The Nrg1 transcript is down‐regulated in response to serum at 37°C
How is Nrg1‐dependent repression relieved during the blastospore–filament transition? Many mechanisms have been found to regulate Tup1‐dependent transcriptional repressors in S.cerevisiae, including phosphorylation, subcellular localization and transcriptional control (Deckert et al., 1995a; De Vit et al., 1997; Treitel et al., 1998; for a review see Smith and Johnson, 2000). We studied the expression of NRG1 mRNA under various conditions that induce filamentous growth, and found that it was substantially reduced in response to growth in YPD medium with 10% fetal calf serum (FCS) at 37°C (Figure 4). The time course of this loss of NRG1 expression (half‐life of ∼1 h) roughly approximates the induction of filamentation, which begins to be visible within ∼45 min under the conditions used. In contrast, we found that when cells were grown in Spider medium at 37°C, levels of NRG1 mRNA were not obviously reduced (Figure 4). Some caution is needed in interpreting this result, as Spider medium does not induce filamentous growth in 100% of the cells, and it is possible that NRG1 mRNA levels drop in those cells that do undergo the blastospore–filament transition. Down‐regulation of the NRG1 transcript in response to serum at 37°C did not occur in strains deleted for EFG1, a major activator of filamentous growth. This observation suggests the possibility that one role of Efg1 during the induction of filamentous growth is the down‐regulation of Nrg1. We note that Efg1 must have additional roles in controlling filamentous growth, as it can act independently of the Tup1 pathway (Braun and Johnson, 2000).
To test directly the idea that down‐regulation of NRG1 mRNA is involved in the induction of filament formation by serum at 37°C, we expressed NRG1 constitutively from the C.albicans ACT1 promoter.
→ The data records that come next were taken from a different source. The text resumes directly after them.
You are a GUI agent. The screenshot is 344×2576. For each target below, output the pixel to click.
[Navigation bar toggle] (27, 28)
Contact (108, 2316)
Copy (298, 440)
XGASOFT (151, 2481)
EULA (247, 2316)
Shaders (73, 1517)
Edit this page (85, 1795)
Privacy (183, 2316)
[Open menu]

When transformed into a Δnrg1/Δnrg1 strain, ACT1::NRG1 fully suppressed the enhanced filamentous growth phenotype (data not shown). The ACT1::NRG1 construct (as well as a vector control) was next integrated in a wild‐type strain and the corresponding transformants were tested for their ability to undergo the transition to filamentous growth in response to serum at 37°C. As shown in Figure 5 (rows 1 and 2), a wild‐type strain transformed with vector only and grown on YPD medium with 10% serum at 37°C exhibited a wrinkled colony morphology and contained a significant proportion of hyphal cells when compared with the same strain grown at 30°C in the absence of serum. In contrast, however, the ACT1::NRG1 strain grew almost entirely in the blastospore form in both inducing (serum plus 37°C) and non‐inducing (30°C) conditions (Figure 5, rows 3 and 4). These results demonstrate that unregulated (and possibly overexpressed) Nrg1 leads to a significant reduction in filamentous growth. Similar results were obtained when these strains were tested for induction by temperature alone and on Spider and cornmeal media (data not shown), indicating that the reduction of filamentous growth caused by unregulated Nrg1 is not restricted to the serum induction pathway. Northern analysis indicated that the ACT1::NRG1 Δnrg1/Δnrg1 strain produces roughly the same level of NRG1 mRNA as does the wild‐type strain grown under non‐filament‐inducing conditions (data not shown).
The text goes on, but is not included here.